- _提示文_:
+--

また、ワークライフバランスを保てるため、ストレスを軽減でき、メンタルヘルスの不調などに陥る危険性も低下するでしょう。

従業員は、仕事以外での生きがいやコミュニティを見つけることで、業務に活かせる知識を身につけたり、人生をより充実させられたりする可能性もあります。

休み方改革のメリット

休み方改革の実施は、従業員にとってのメリットはイメージしやすいですが、企業にとってのメリットには、どんなものがあるのでしょうか。

ここからは、企業が得られるメリットについて紹介します。

  • 離職率の低下
  • 長時間労働の改善
  • 従業員エンゲージメントの向上
  • 生産性の向上

休み方改革により、従業員が働きやすく休みやすい環境となり長く働く人材が増えるため、従業員だけでなく企業にとってもメリットがさまざまあります。

離職率の低下

休み方改革を導入すると、従業員がワークライフバランスを保てるため働きやすさを感じ、離職率が低下する可能性があります。

離職率が低下すると、人材不足に陥っている現代において、新たな人材を採用する手間やコストがかからずにすむでしょう。

長時間労働の改善

休み方改革により、長時間労働を改善できる可能性があります。

適度な休暇や、適切な労働時間の重要性が理解できれば、長時間労働を改善しようという意識が従業員や企業に芽生えて、全社的に長時間労働削減への活動ができると考えられます。

従業員エンゲージメントの向上

有給休暇をためらわずに取得できる環境は、従業員エンゲージメントの向上につながるでしょう。

休みたいときに休める職場環境は、従業員の心身の充実度が高まったり、企業に対しての満足度が向上したりすると考えられます。

+--

- _データ抜粋_:
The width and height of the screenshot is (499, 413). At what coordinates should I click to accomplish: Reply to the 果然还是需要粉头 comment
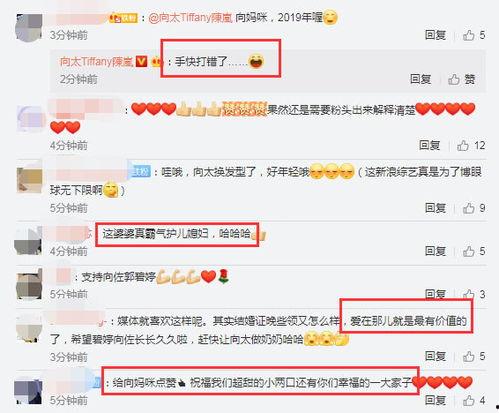pyautogui.click(x=430, y=145)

+--

- _取り組む課題_:
a: 提示文によると、休み方改革を導入すると離職率が低下する可能性があるのはなぜですか。1〜3文で説明してください。
b: 提示文の要点を2文でまとめてください。
c: 提示文を、「また、ワークライフバランスを」という語句のある箇所から書き写し、「ここからは、企業が得られるメリットについて紹介します。」の後で止めてください。

- _解答一覧_:
a: 休み方改革によって従業員がワークライフバランスを保てるようになるからです。その結果、従業員が働きやすさを感じるため、離職率が低下する可能性があるとされています。

b: 休み方改革は、従業員が働きやすく休みやすい環境を生み、従業員だけでなく企業にもさまざまなメリットがあるとされ、企業のメリットとして離職率の低下、長時間労働の改善、従業員エンゲージメントの向上、生産性の向上が挙げられています。ワークライフバランスが保てることで離職率が下がって採用の手間やコストがかからずにすみ、適度な休暇の重要性が理解されれば全社的な長時間労働削減への活動ができ、有給休暇をためらわずに取得できる環境は従業員エンゲージメントの向上につながると述べられています。

c:
また、ワークライフバランスを保てるため、ストレスを軽減でき、メンタルヘルスの不調などに陥る危険性も低下するでしょう。

従業員は、仕事以外での生きがいやコミュニティを見つけることで、業務に活かせる知識を身につけたり、人生をより充実させられたりする可能性もあります。

休み方改革のメリット

休み方改革の実施は、従業員にとってのメリットはイメージしやすいですが、企業にとってのメリットには、どんなものがあるのでしょうか。

ここからは、企業が得られるメリットについて紹介します。